- _WHAT THE TASK ASKS_: Working through the data below, reproduce word for word the line with "The width and height of the screenshot is (1375, 805)." and every line after it, both ends included, and omit the pictures.

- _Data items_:
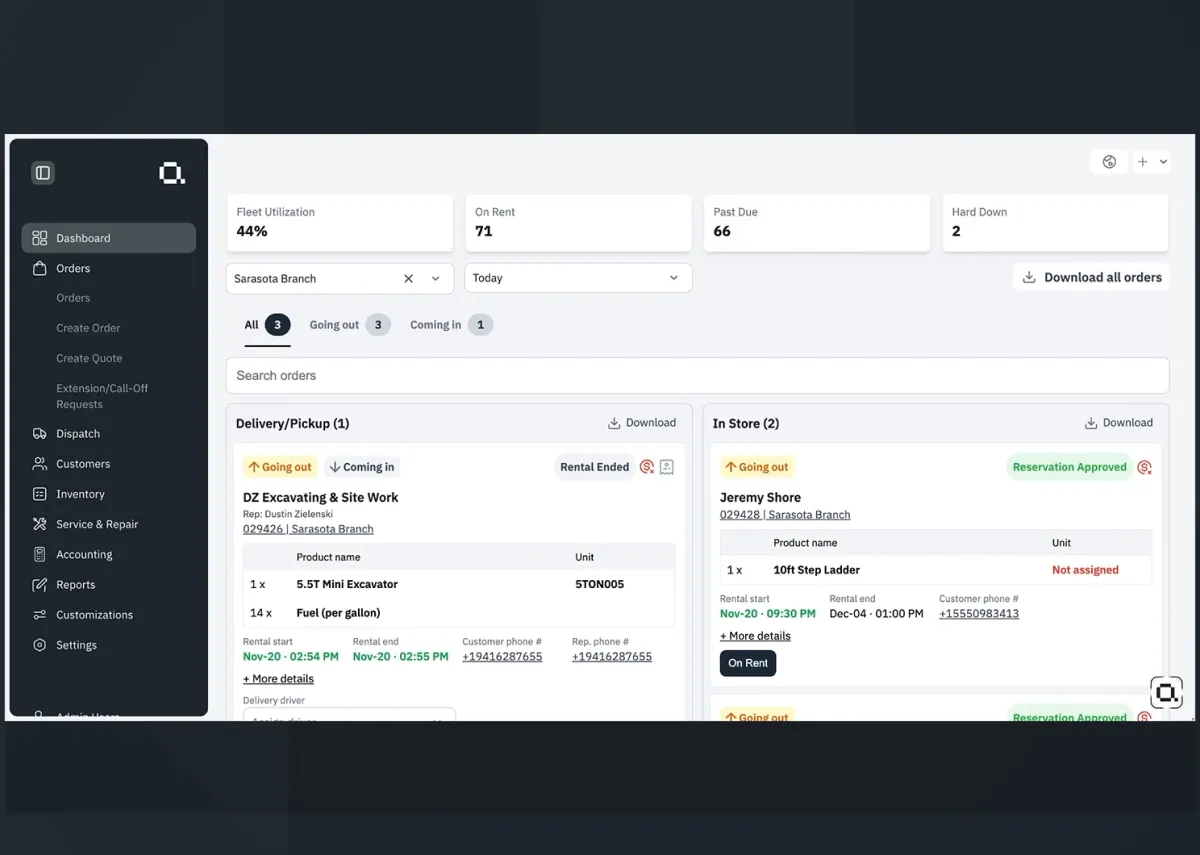Open the Today date filter dropdown
This screenshot has height=855, width=1200.
click(x=578, y=278)
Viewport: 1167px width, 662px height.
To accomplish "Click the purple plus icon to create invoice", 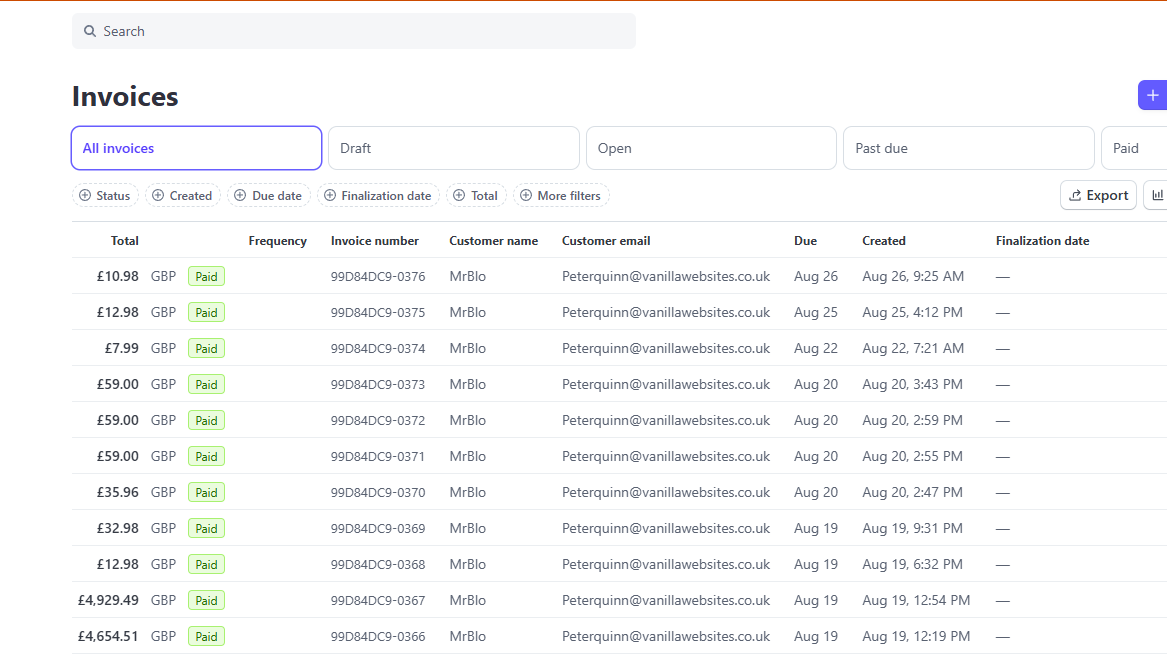I will point(1153,95).
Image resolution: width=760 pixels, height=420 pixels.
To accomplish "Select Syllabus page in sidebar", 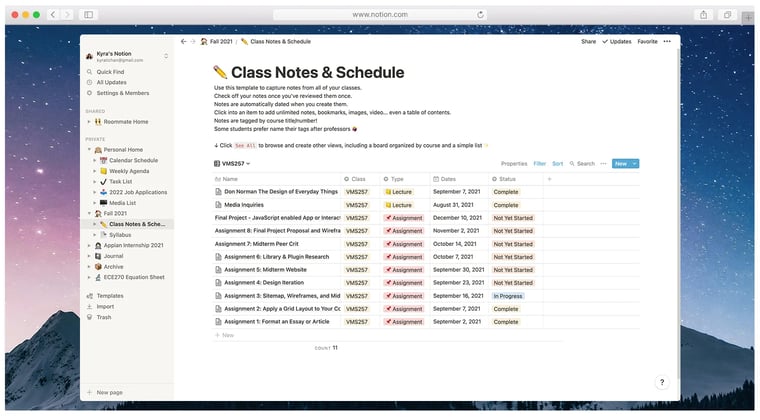I will (x=120, y=235).
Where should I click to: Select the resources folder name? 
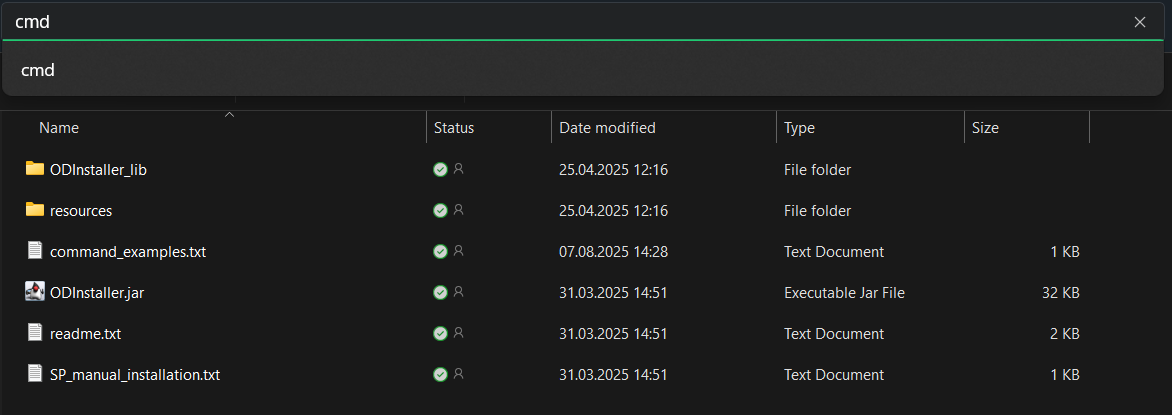(81, 211)
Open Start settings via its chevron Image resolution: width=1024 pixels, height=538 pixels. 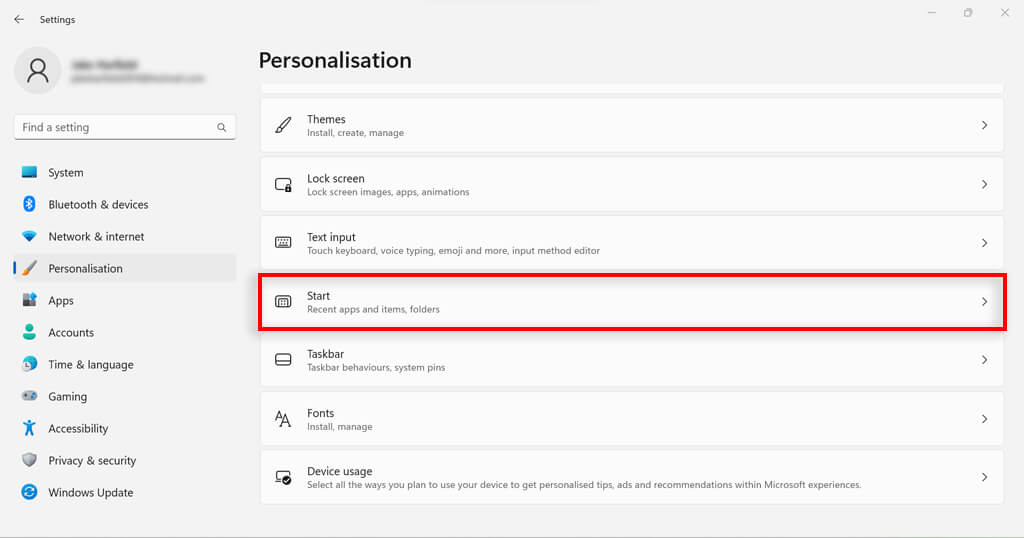point(984,302)
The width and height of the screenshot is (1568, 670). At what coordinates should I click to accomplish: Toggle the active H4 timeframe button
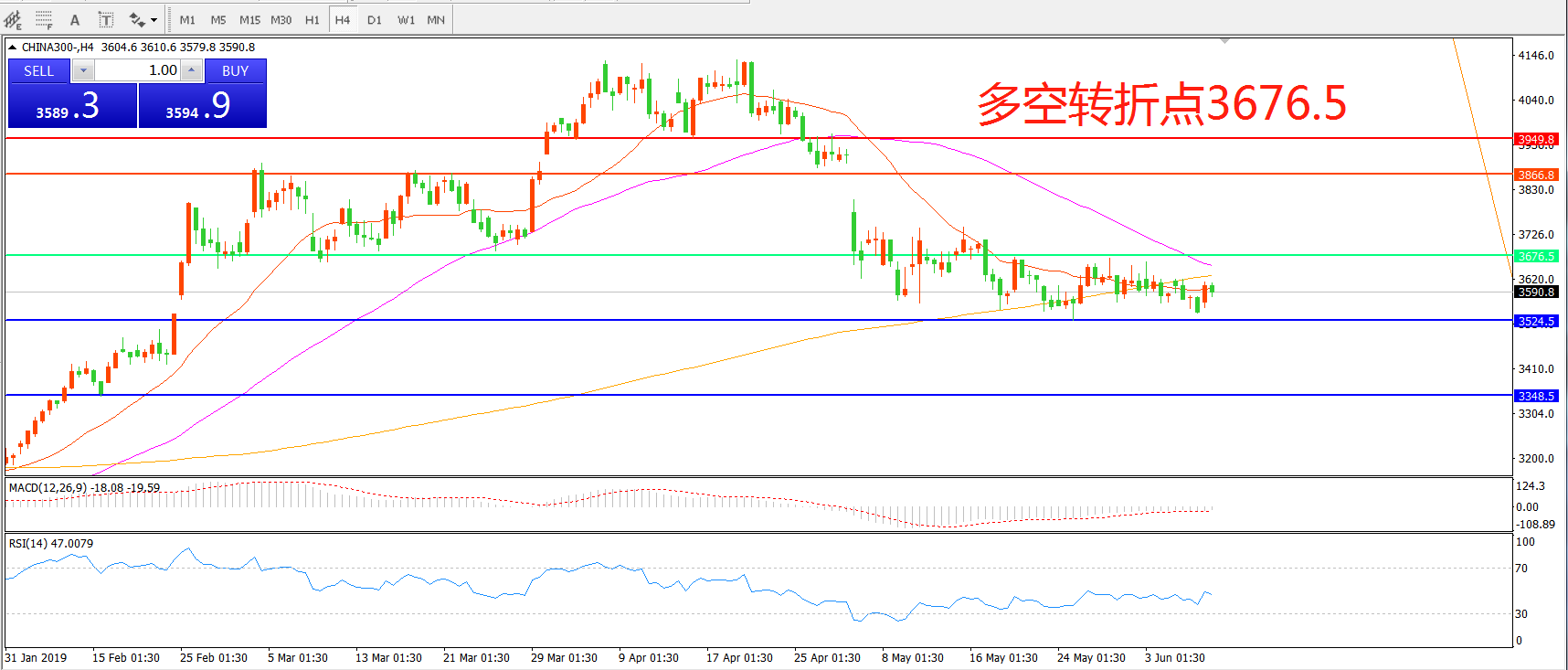pyautogui.click(x=343, y=19)
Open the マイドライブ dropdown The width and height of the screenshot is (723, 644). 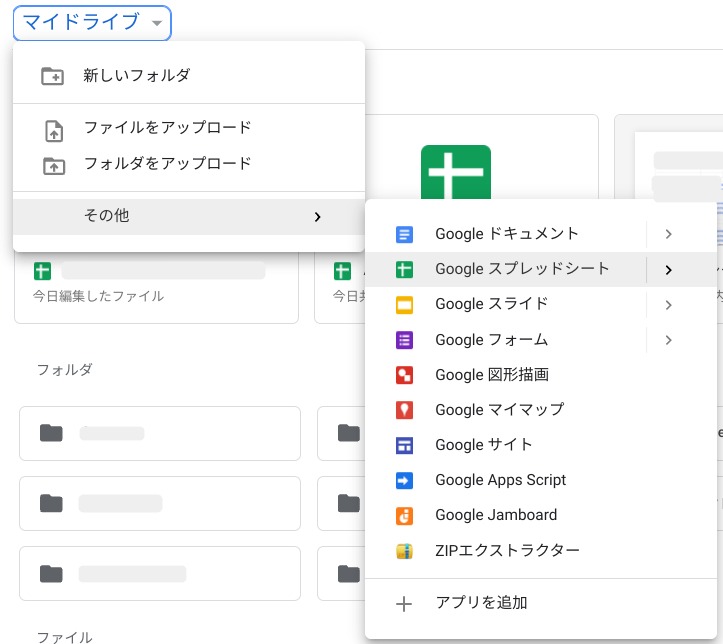(92, 23)
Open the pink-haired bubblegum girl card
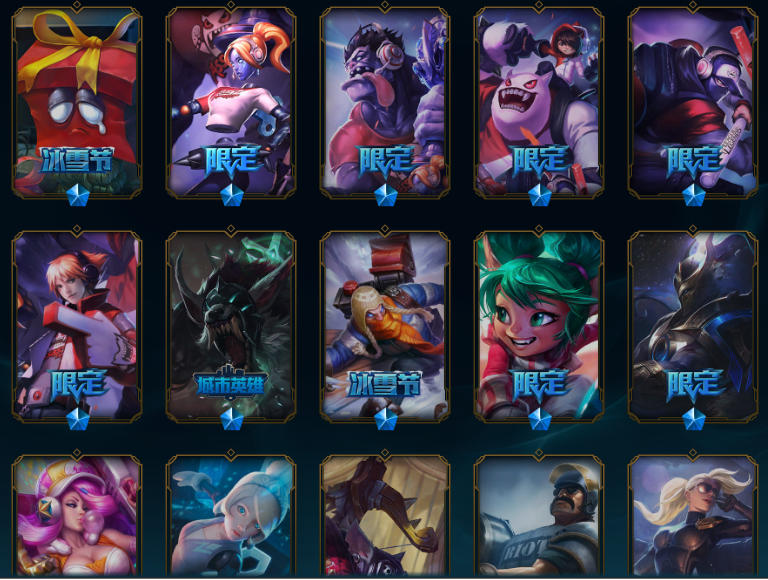This screenshot has height=580, width=768. click(77, 514)
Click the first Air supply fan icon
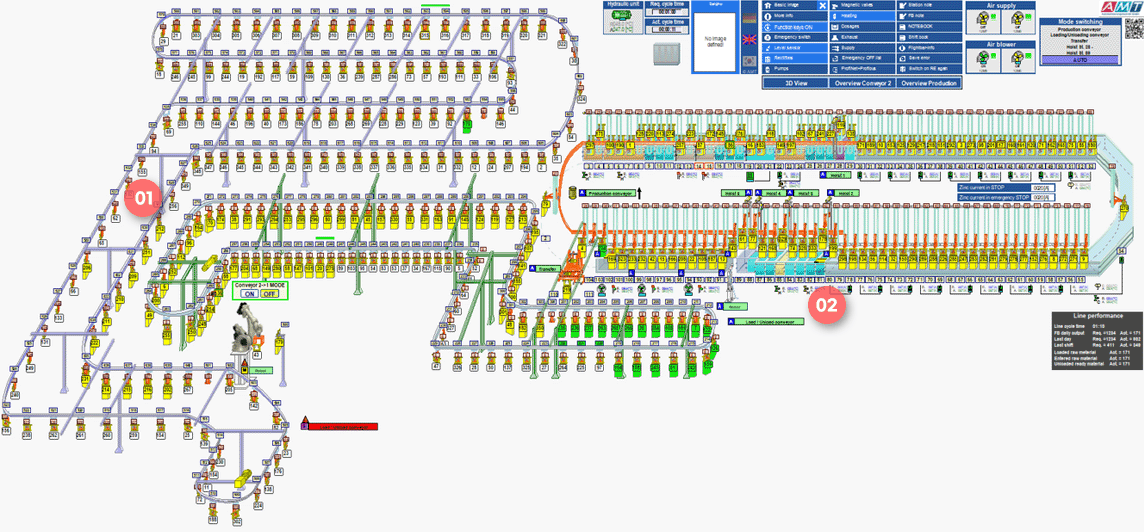 [x=981, y=22]
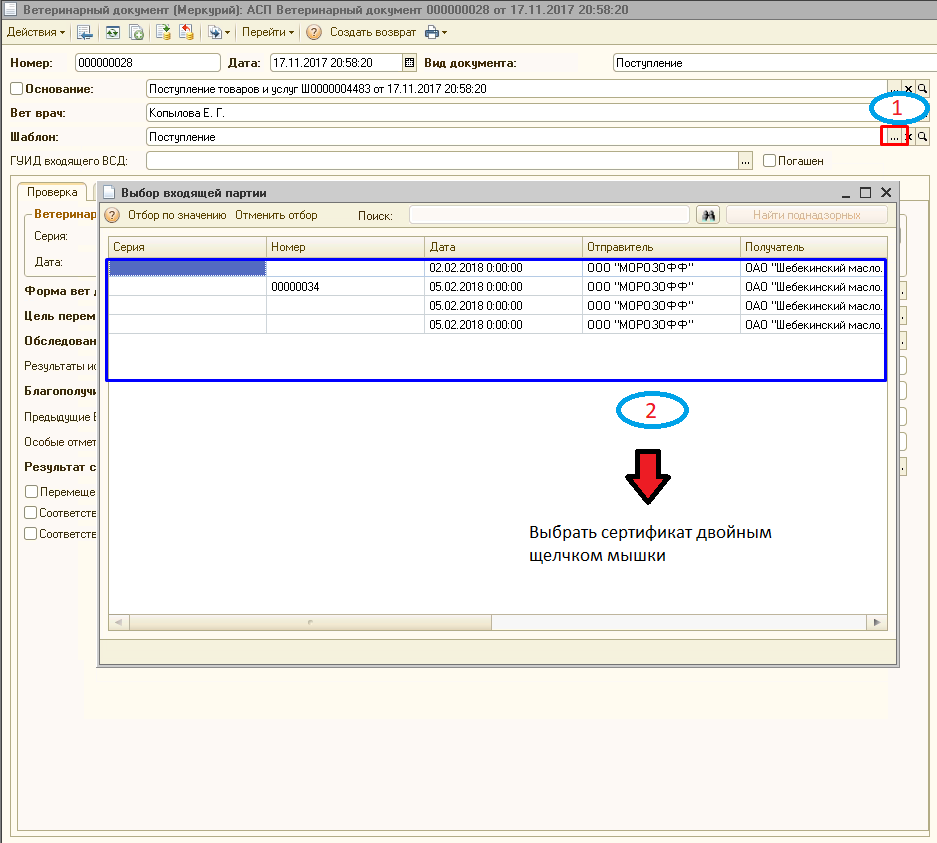
Task: Click the Поиск input field
Action: tap(549, 215)
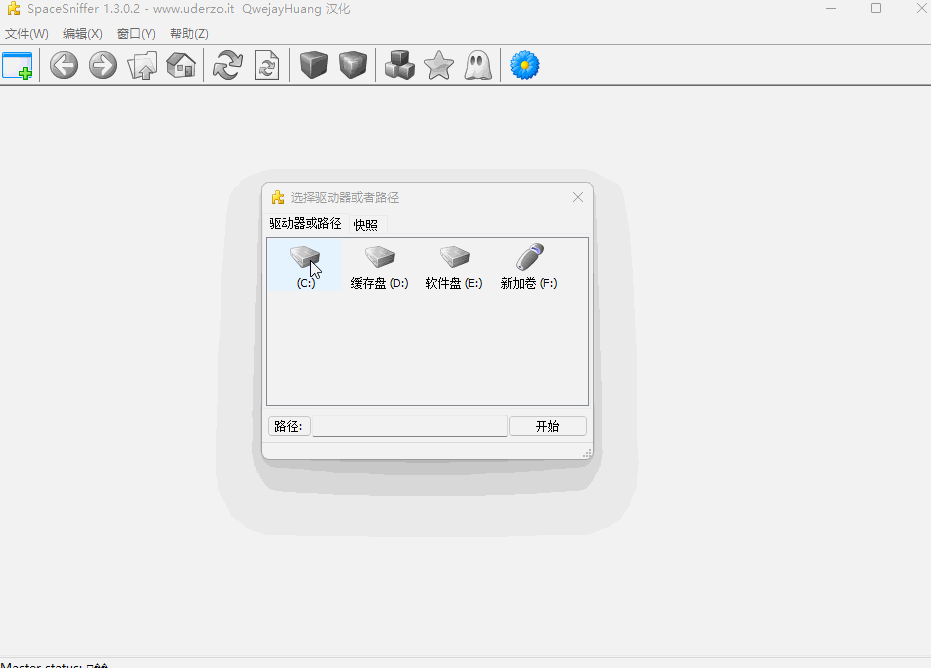This screenshot has width=931, height=668.
Task: Click the 路径 input field
Action: tap(410, 426)
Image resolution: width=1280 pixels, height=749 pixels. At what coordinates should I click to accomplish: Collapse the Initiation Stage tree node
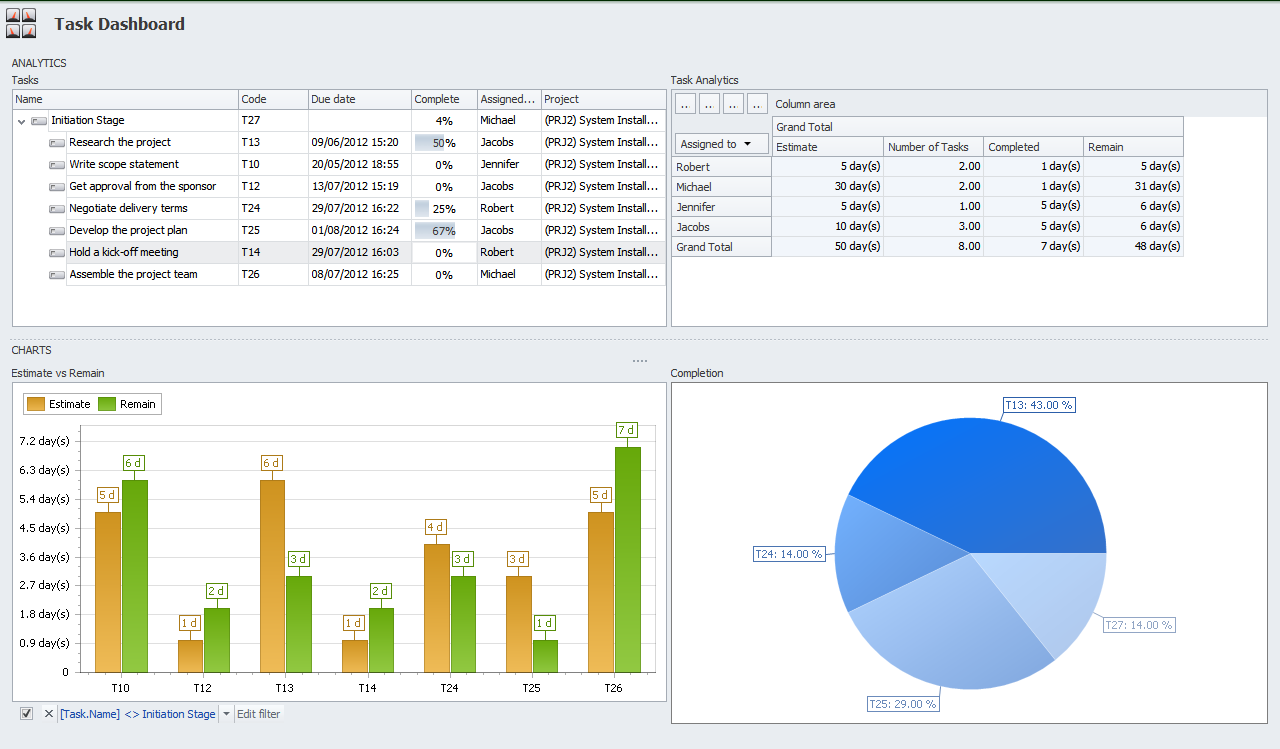22,121
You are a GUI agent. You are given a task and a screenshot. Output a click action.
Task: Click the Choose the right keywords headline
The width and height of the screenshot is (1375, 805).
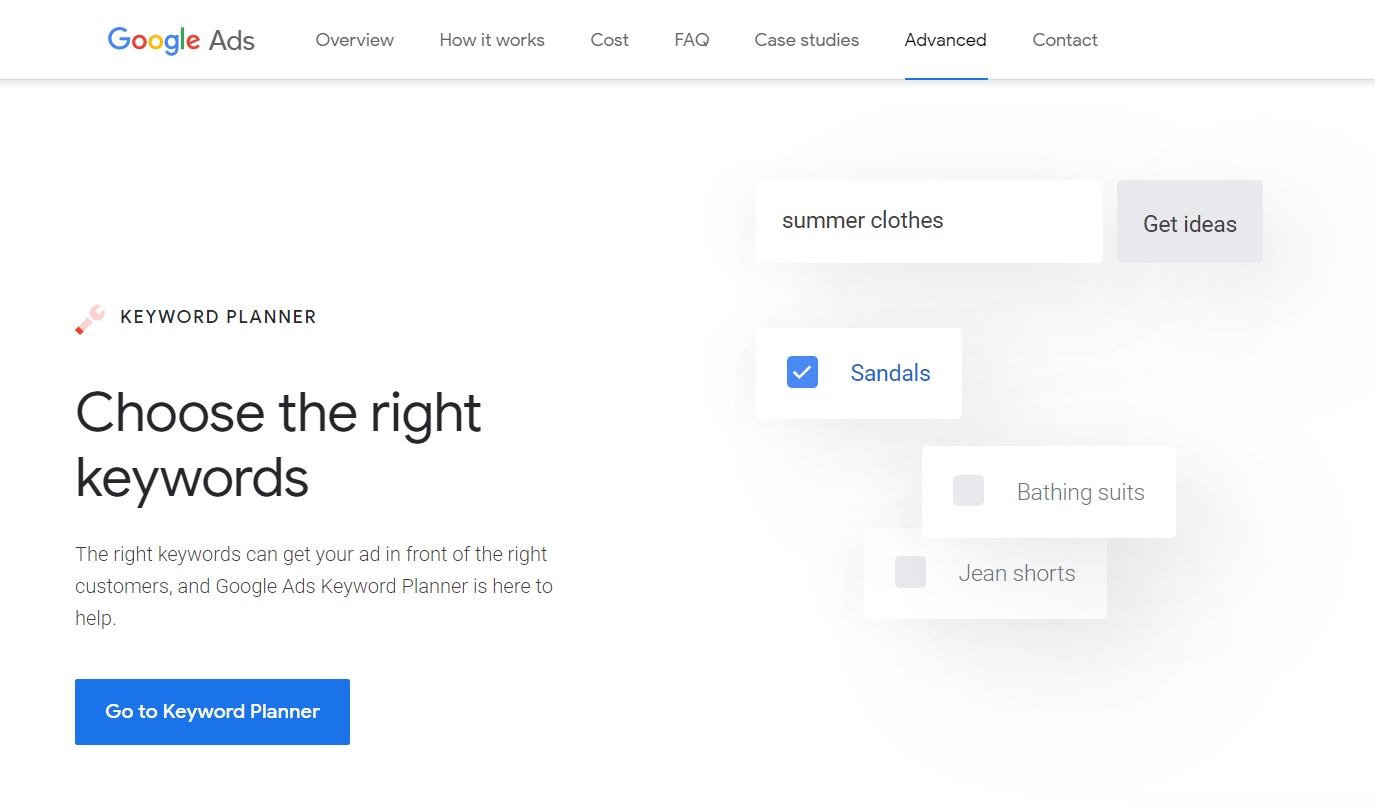pyautogui.click(x=279, y=445)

- _COMPLETED TASK_:
The width and height of the screenshot is (1375, 805).
pyautogui.click(x=279, y=445)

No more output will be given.